● Task material
Segment Open
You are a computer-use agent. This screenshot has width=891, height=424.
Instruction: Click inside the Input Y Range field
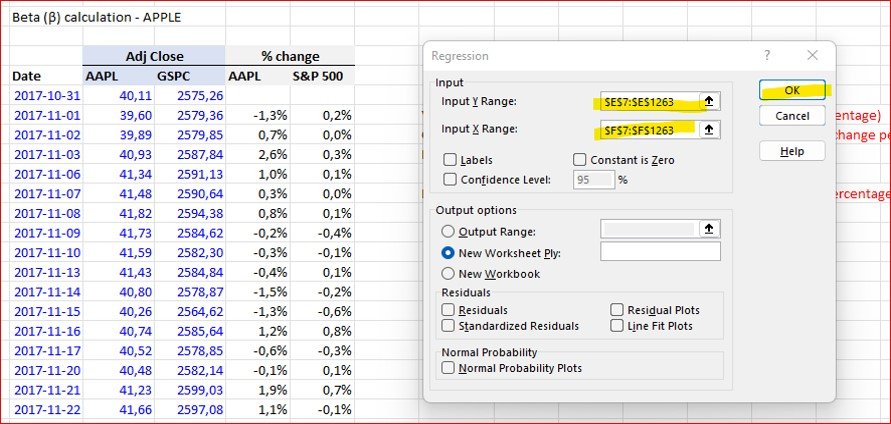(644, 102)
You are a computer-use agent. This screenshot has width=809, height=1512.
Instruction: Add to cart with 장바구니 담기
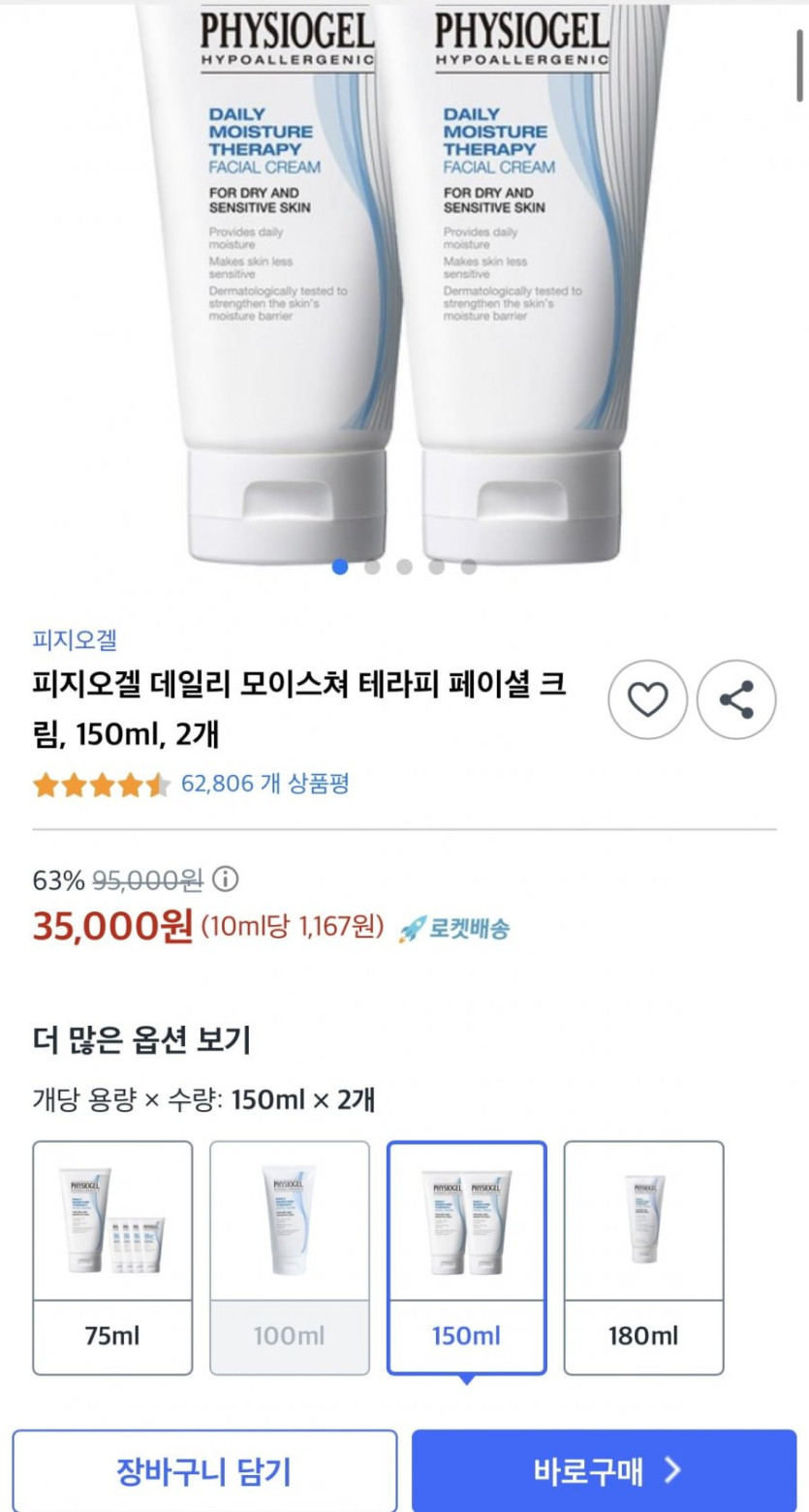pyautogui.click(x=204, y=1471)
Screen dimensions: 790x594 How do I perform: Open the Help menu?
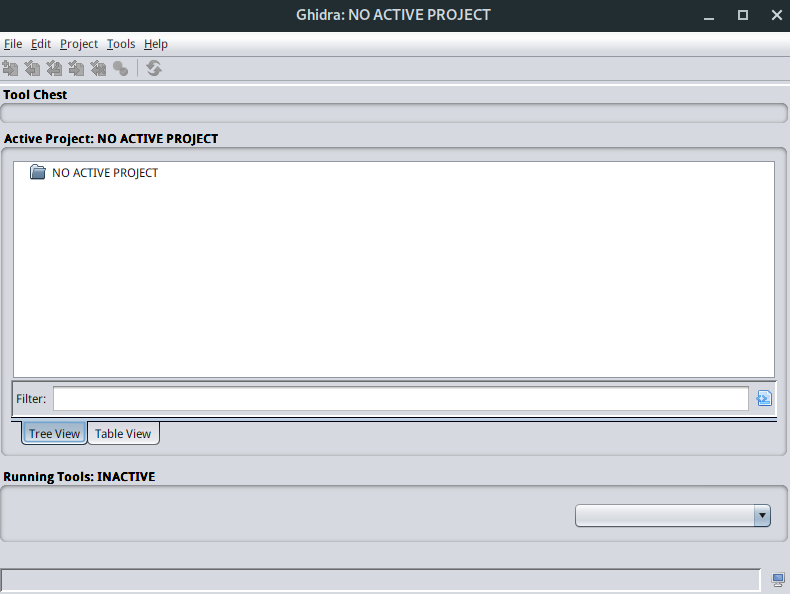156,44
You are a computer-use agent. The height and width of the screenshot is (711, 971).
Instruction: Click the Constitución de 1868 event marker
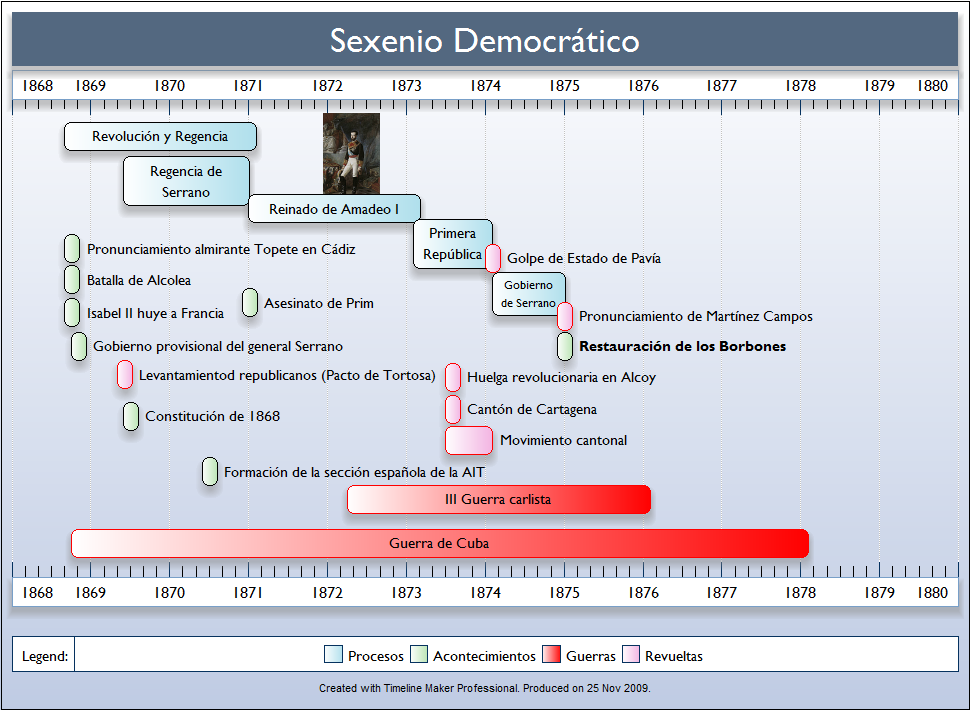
Segment Closed
● Task goal
From the line containing "Instruction: Add to cart with 장바구니 담기" down to the end of the listing above, every line is to be returned exactly, though the pictures are not.

● Written answer
Instruction: Add to cart with 장바구니 담기
pyautogui.click(x=204, y=1471)
Screen dimensions: 790x594 How do I perform: Open the Help menu?
156,44
You are a computer-use agent. The height and width of the screenshot is (711, 971).
Instruction: Click the Constitución de 1868 event marker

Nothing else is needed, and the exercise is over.